Dans la foulée des aveux du Dr Khan - Un coin de voile se lève sur un «supermarché» du nucléaire

Vienne — Le «supermarché» illicite du nucléaire révélé par la confession publique du père de la bombe atomique pakistanaise Abdul Qadeer Khan, s'étendait dans le monde entier et était géré par des intermédiaires très habiles pour dissimuler leurs activités, ont indiqué des diplomates hier.

Les ramifications du réseau, au dire même du directeur de l'Agence internationale de l'énergie atomique (AIEA), Mohamed el-Baradeï, ne commencent qu'aujourd'hui à apparaître avec quelque netteté.

Au moins six individus, dont les gouvernements respectifs ne connaissaient très probablement pas les activités, ont aidé le Dr Khan à vendre des secrets à la Libye et à l'Iran.

Tripoli a annoncé publiquement au monde entier, en décembre, qu'il avait développé un programme d'armement nucléaire clandestin.

Quant à l'Iran, il a reconnu à l'automne auprès des inspecteurs de l'AIEA avoir procédé secrètement pendant des années à un programme d'enrichissement d'uranium, mais à objectif purement civil.

Les diplomates notent au passage que le réseau était très lucratif et que Khan et ses complices se sont constitué de véritables fortunes.

Selon les diplomates en poste à Vienne, la liste des pays dont les intermédiaires étaient originaires et où ils tentaient d'obtenir du matériel technologique s'allonge jour après jour.

Elle comprend l'Allemagne, les Pays-Bas, la Belgique, l'Afrique du Sud, le Japon, les Émirats arabes unis, la Malaysia, les États-Unis, la Russie, la Chine et le Pakistan.

«D'autres pays vont rejoindre cette liste», a déclaré un diplomate. Les intermédiaires agissaient dans de nombreux pays pour tenter de se procurer de la technologie à double usage, civil et militaire, qui aurait pu sembler inoffensive à première vue, a-t-il ajouté.

Le quotidien allemand Süddeutsche Zeitung a écrit cette semaine que trois Allemands avaient joué le rôle d'intermédiaires. L'un d'eux est un homme d'affaires et ingénieur qui s'est installé il y a quelques années en Suisse et qui est soupçonné d'avoir aidé l'Irak, la Libye et l'Iran.
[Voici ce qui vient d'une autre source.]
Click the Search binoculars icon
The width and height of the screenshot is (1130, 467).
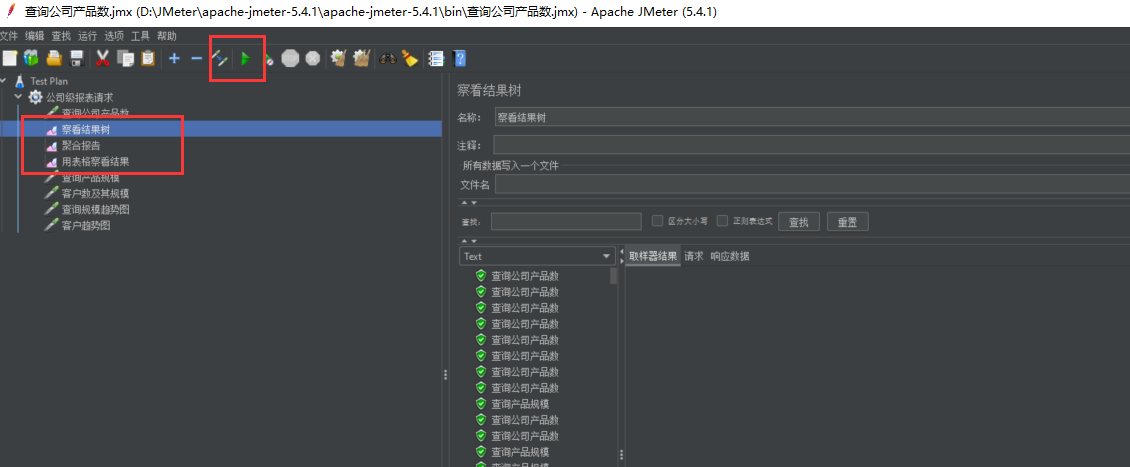pos(387,58)
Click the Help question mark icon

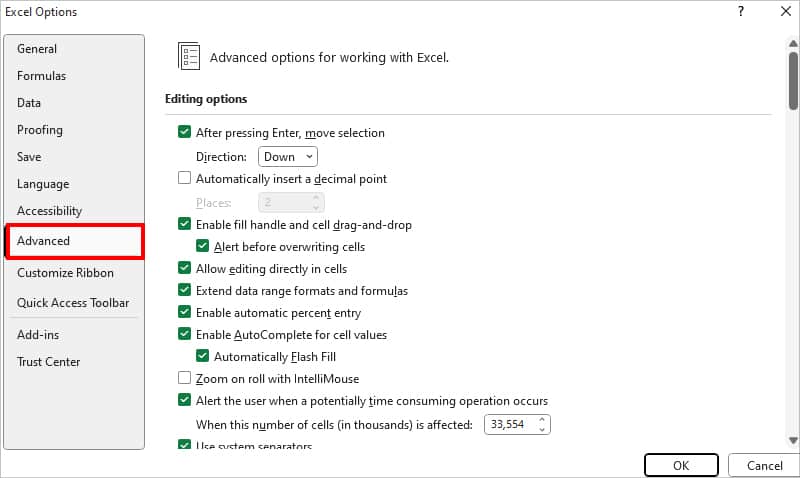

Un autre membre du réseau, qui aurait joué un rôle central dans l'identification de Khan comme responsable de premier plan de ce marché noir du nucléaire, était un homme d'affaires sri-lankais opérant de Doubaï.
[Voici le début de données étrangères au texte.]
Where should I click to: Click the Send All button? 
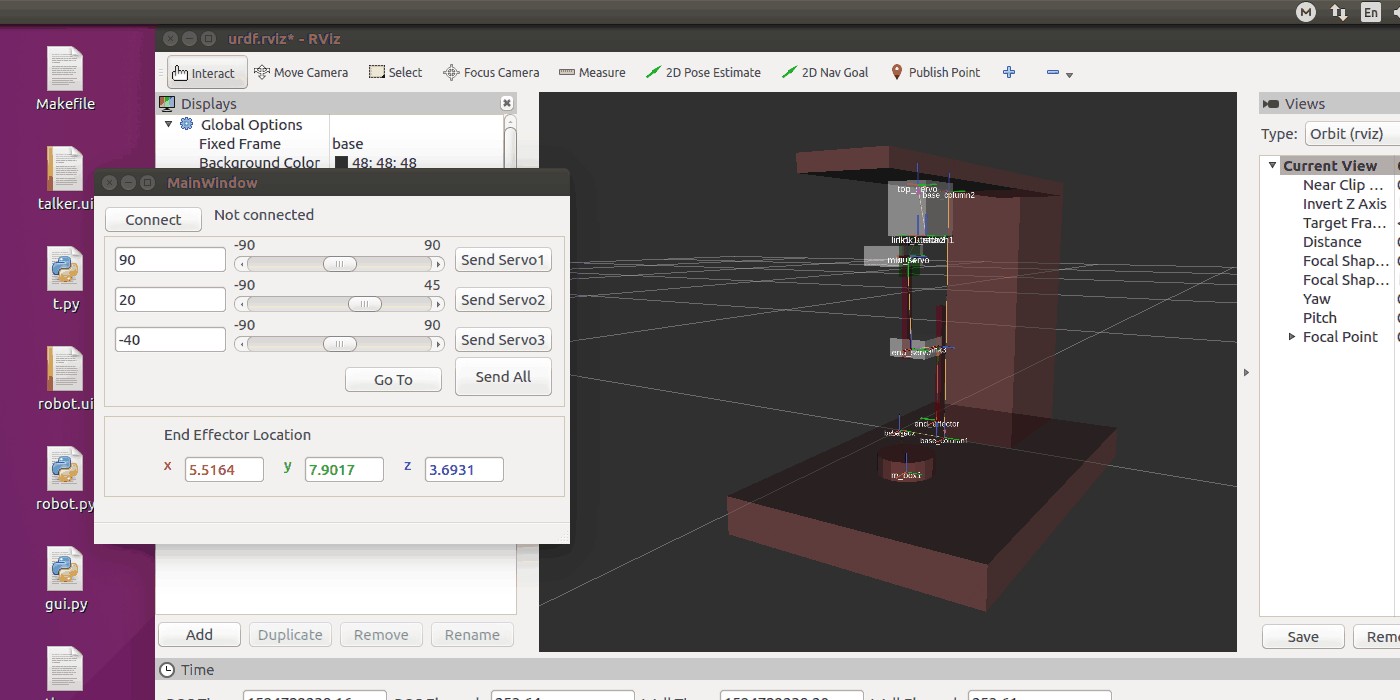503,377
Les 40 pays du Club de Londres (Nuclear Suppliers Group), qui fixent des limites strictes à la vente de matériel nucléaire, ont élaboré des règles contraignantes pour obtenir des licences d'exportation de matériel nucléaire, mais les intermédiaires étaient parvenus à s'en procurer en emmêlant à dessein les identités des destinataires présumés.

Pour le directeur de l'AIEA, Khan n'était que la «partie émergée de l'iceberg». Mais il se pourrait aussi qu'il ait été le «chef d'orchestre» des agissements des agents du réseau.

«Quelqu'un avait un plan et supervisait tout cela», a déclaré un diplomate.

Pour éviter toute question gênante, les intermédiaires se procuraient des pièces de technologie en provenance de nombreux pays. Par exemple, une usine malaysienne pensait fournir de l'équipement gazier et pétrolier mais ses pièces ont servi à une centrifugeuse à destination de la Libye.

Avec l'aide de sociétés-écrans et d'un argumentaire parfaitement crédible, les membres du réseau parvenaient si bien à leurs fins qu'ils ont permis à l'Iran de se constituer un programme opérationnel d'enrichissement de l'uranium sans que l'AIEA ni les services de renseignement occidentaux n'y voient goutte. Pour Washington, ce programme iranien dissimule des visées militaires, ce que Téhéran dément.

Les diplomates de Vienne estiment fort probable que d'autres pays aient été des clients de Khan et que toute l'histoire reste encore à découvrir.

Les États-Unis laissent entendre depuis longtemps que la Syrie s'intéresse aux armes nucléaires.

Selon un haut responsable israélien de la Défense, Israël s'attendait aussi à ce que l'Arabie Saoudite apparaisse sur la liste, ce qui n'a pas été le cas.